== AVAILABLE DATA

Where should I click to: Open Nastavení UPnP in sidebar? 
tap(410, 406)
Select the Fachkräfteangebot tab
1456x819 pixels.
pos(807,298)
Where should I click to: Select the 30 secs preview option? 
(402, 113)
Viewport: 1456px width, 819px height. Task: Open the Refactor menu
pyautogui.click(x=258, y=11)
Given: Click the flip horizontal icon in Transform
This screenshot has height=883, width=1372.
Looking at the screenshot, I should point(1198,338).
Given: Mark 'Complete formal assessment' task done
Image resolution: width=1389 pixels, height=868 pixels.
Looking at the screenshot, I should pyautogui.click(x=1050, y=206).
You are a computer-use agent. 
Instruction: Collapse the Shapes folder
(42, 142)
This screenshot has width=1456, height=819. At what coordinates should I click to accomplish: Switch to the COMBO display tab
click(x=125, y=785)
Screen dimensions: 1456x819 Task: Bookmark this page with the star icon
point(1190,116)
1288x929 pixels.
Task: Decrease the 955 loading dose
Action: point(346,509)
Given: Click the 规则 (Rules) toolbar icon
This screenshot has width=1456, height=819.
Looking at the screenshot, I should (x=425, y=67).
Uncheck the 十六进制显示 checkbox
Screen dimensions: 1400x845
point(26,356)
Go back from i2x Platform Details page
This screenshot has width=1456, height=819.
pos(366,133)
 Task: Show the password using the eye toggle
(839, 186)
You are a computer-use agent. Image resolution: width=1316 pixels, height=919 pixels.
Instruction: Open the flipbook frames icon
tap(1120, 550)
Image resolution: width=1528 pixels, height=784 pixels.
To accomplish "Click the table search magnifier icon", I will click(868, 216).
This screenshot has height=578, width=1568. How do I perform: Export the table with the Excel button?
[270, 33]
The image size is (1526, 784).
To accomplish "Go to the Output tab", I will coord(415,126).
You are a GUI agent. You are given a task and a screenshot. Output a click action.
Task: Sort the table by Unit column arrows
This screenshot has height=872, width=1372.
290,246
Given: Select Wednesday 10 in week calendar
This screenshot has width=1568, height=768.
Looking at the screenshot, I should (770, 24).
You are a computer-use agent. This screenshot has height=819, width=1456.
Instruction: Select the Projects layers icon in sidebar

====

### WHAT TO WORK ON
All that belongs in the answer is the lines from the start of the entries above through the line containing "Given: Mark 'Complete", each given exactly.

### REPLY TO THE EXERCISE
Where should I click to: Open Nastavení UPnP in sidebar? 
tap(410, 406)
Select the Fachkräfteangebot tab
1456x819 pixels.
pos(807,298)
Where should I click to: Select the 30 secs preview option? 
(402, 113)
Viewport: 1456px width, 819px height. Task: Open the Refactor menu
pyautogui.click(x=258, y=11)
Given: Click the flip horizontal icon in Transform
This screenshot has height=883, width=1372.
Looking at the screenshot, I should point(1198,338).
Given: Mark 'Complete formal assessment' task done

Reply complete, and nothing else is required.